The photographs taken along the town line are bound in a coverless, spiral book: Start anywhere, there’s no first or last page. A map on the verso of each of the 25 pages locates the scene. These are mostly undramatic locations. Between places. Non-places. Sometimes the boundary is marked by a sign, sometimes merely by a change in the pavement, or the end of utility services. These may be places you pass by daily, or infrequently, if ever. Can you find your habitual route into or out of Northampton?

The backside of downtown is where you so often end up parking your car, or cutting through on-foot on a shortcut between errands. This area changes more slowly, and holds more history, than the front of Main Street. Records of change are preserved out in the open; additions to buildings, bricked-up windows, signs for businesses long closed. Life at the backdoors of downtown is slower and more utilitarian than on its dressed-up sidewalks.

Biography

Born in Oakland, California, 1953. Lives in Conway, Massachusetts.

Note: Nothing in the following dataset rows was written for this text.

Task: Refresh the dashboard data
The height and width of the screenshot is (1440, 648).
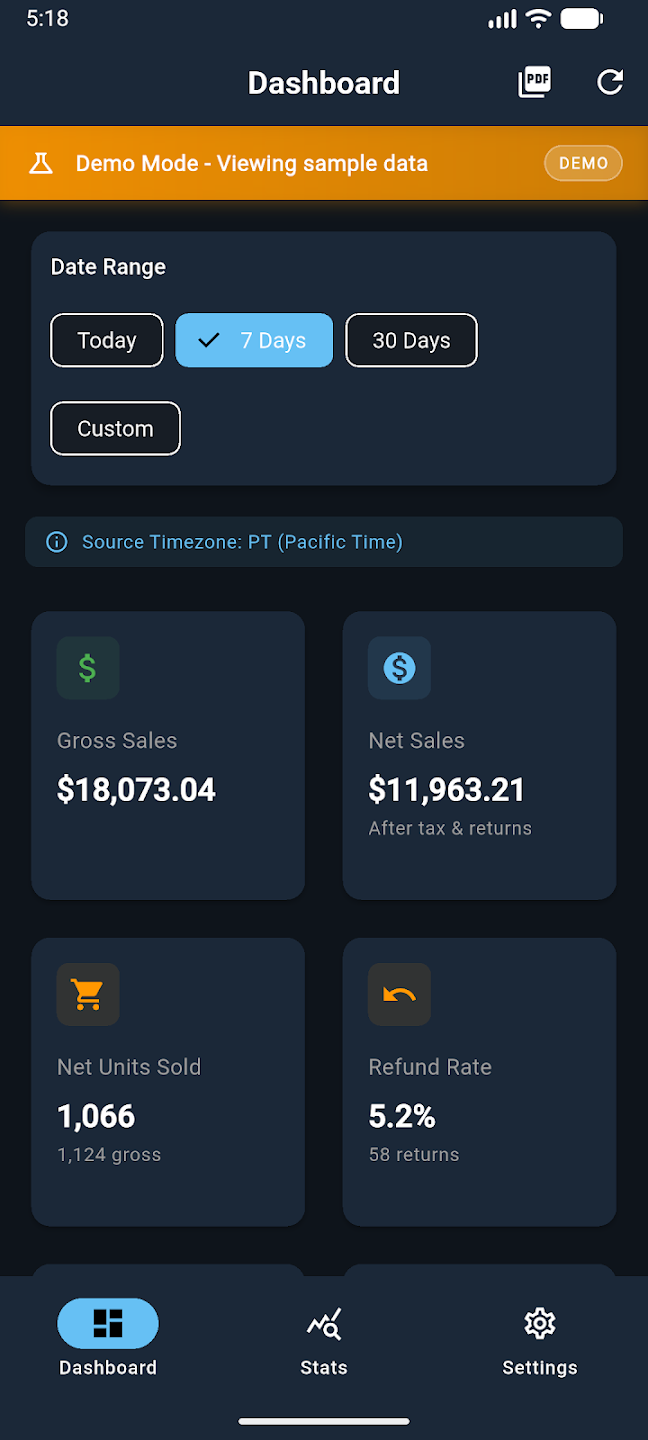Action: point(610,83)
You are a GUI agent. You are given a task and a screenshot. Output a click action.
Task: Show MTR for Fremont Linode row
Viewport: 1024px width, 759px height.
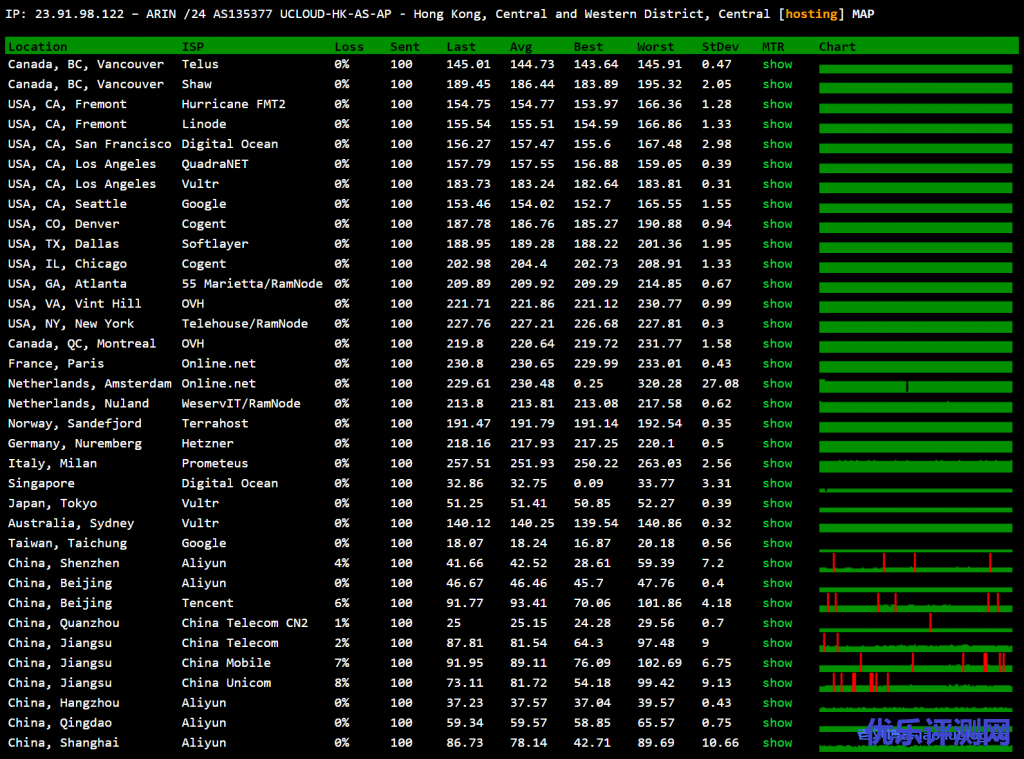coord(777,124)
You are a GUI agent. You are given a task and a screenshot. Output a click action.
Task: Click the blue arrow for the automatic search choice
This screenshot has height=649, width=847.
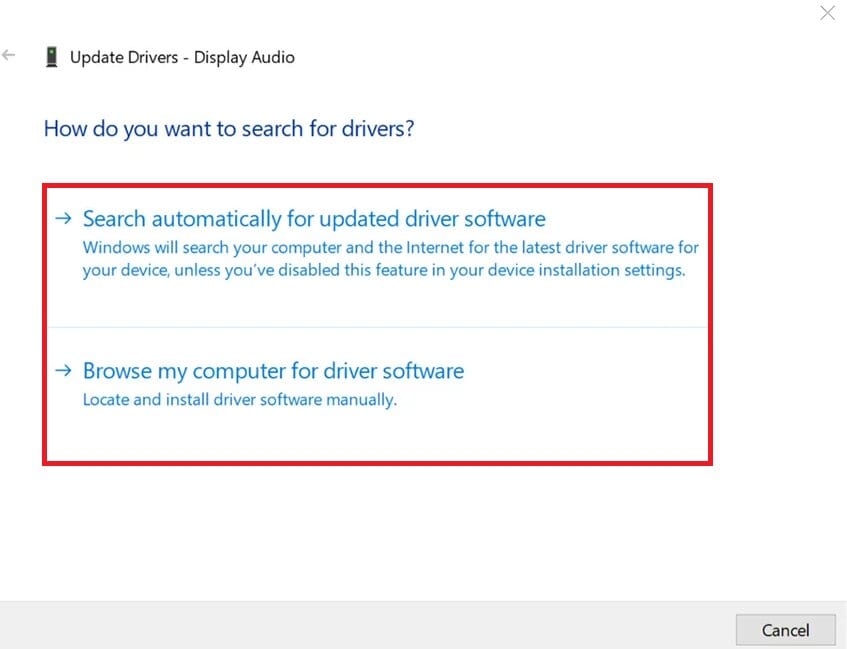pos(63,218)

Michele Turre received a B.F.A in Printmaking from the University of Iowa and an M.F.A. in Computer Arts, Photography and Design from the University of Massachusetts, Amherst. She is currently on the faculty of Hampshire College, where she teaches courses in Digital Photography and New Media in the Film and Photography Program. She also works as a multimedia designer for Academic Computing at the University of Massachusetts. Turre’s digital photography and Web-based projects have been exhibited at SIGGRAPH and the International Society of Electronic Arts, and is included in the ArtBase archive of Internet art at rhizome.org. Her paintings, book arts, and prints have been shown at museums and galleries across North America.